Centene, owner of Buckeye Community Health Plan, insures the largest number of Ohioans using the ACA exchanges — 75,ooo in 2023. In an email, a spokesman cited several reasons for proposed increases of 25% to 28% for its 2026 plans.

“Over the past several months we have been working closely with Ohio regulators and their third-party actuaries to balance rising healthcare costs with the needs of Ohio citizens,” the spokesman said. “Our rate adjustments reflect higher-than-expected care needs than in previous years, including increased hospitalizations, emergency room utilization and behavioral health services.”
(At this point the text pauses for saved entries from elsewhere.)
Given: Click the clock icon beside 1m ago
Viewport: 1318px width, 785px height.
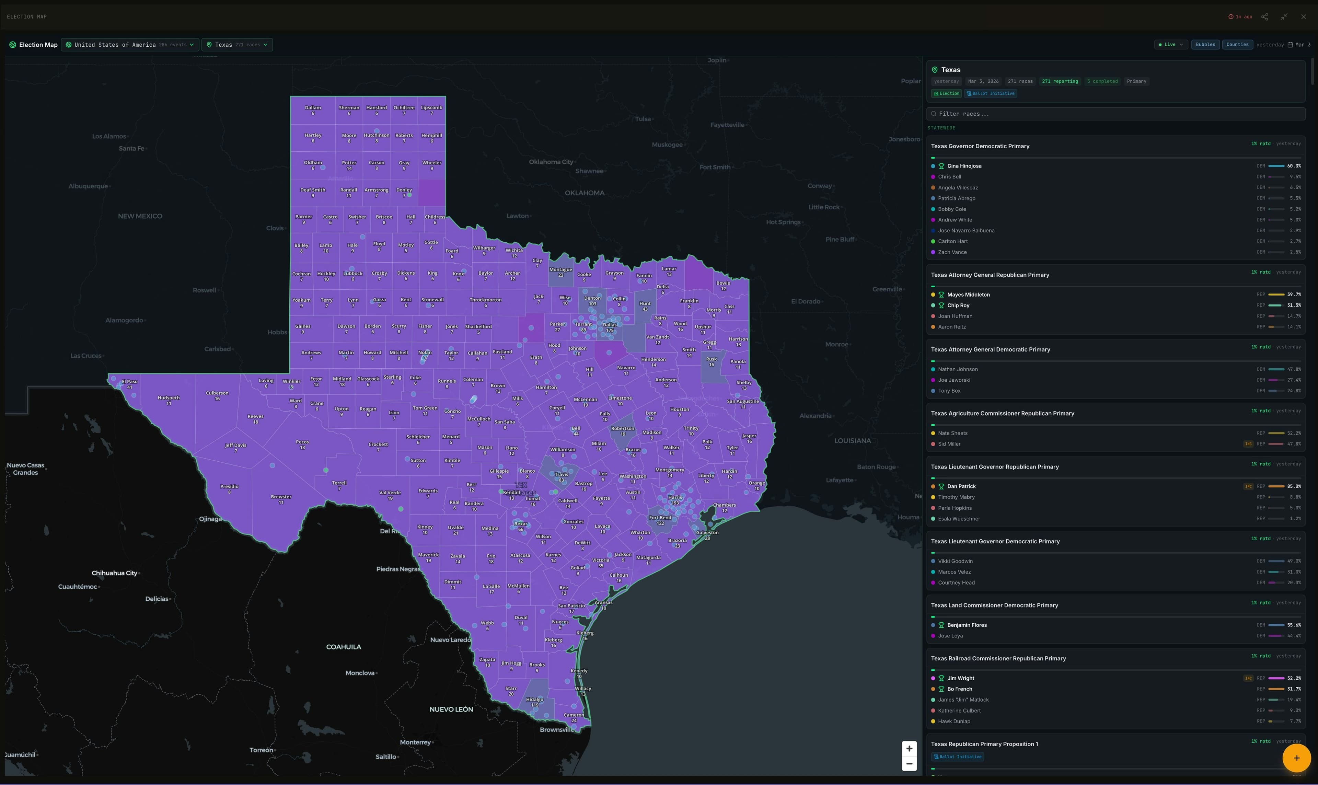Looking at the screenshot, I should (x=1231, y=17).
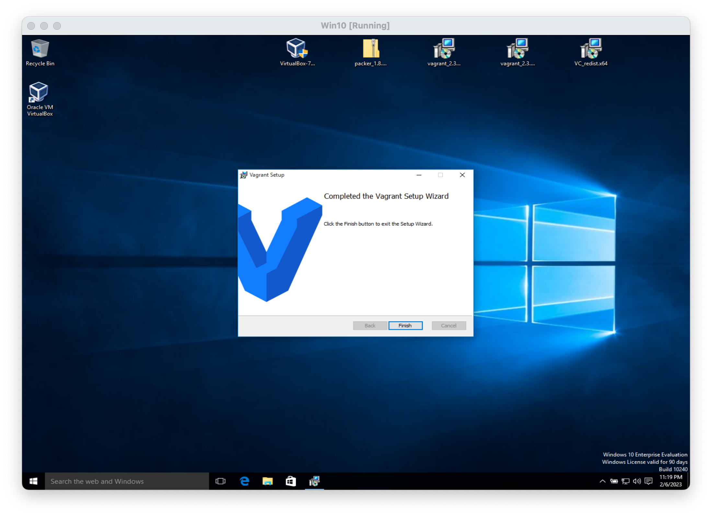
Task: Minimize the Vagrant Setup window
Action: point(419,175)
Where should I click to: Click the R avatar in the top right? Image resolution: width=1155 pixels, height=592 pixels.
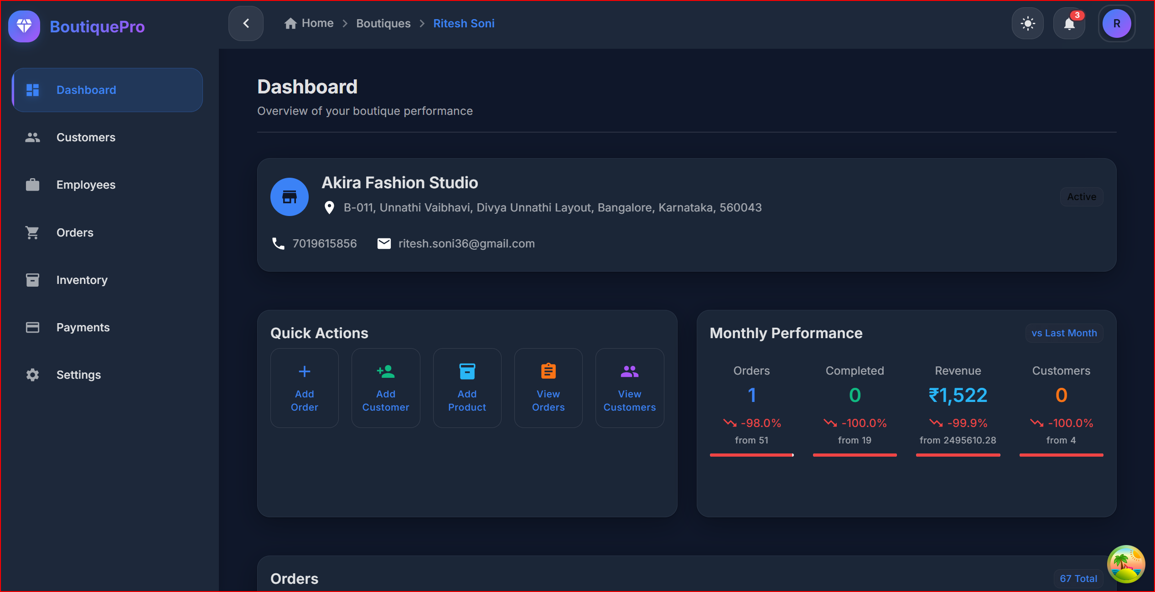1117,23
The company is “committed to ensuring affordability of health care coverage” and is urging Congress to extend the enhanced premium tax credits.

“These tax credits, which are set to expire at the end of the year, are essential to keeping coverage affordable for Ohioans and working people throughout the country,” the spokesman said.

Dayton-based CareSource was the state’s second-biggest provider as of 2023. For 2026, it’s proposing to hike premiums by about 17%.

Asked why the increase was needed, spokesman Joseph Kelley didn’t specifically mention the looming expiration of the subsidies.

“The ACA Marketplace is facing significant challenges nationwide, driven by a more competitive landscape, rising health care costs and anticipated regulatory shifts,” he said. “These factors led us to adjust our rates to maintain sustainability while continuing to provide quality care.”

Regulators have until Oct. 15 to finalize next year’s rates.

America’s Health Insurance Plans, an industry group, goes further than KFF did in its report. It said that millions of American families will face a 75% increase in health premiums if the enhanced subsidies are allowed to expire.

In a Sept. 22 blog post, the group’s president and CEO cited polls saying that more than 70% of Americans want the insurance subsidies to be renewed.

“Public opinion is clear, with polls from leading Democratic, Republican, and independent researchers showing overwhelming support for continuing these tax credits,” said CEO Mike Tuffin. “The issue is poised to play a significant role in how millions of Americans vote in the 2026 elections.”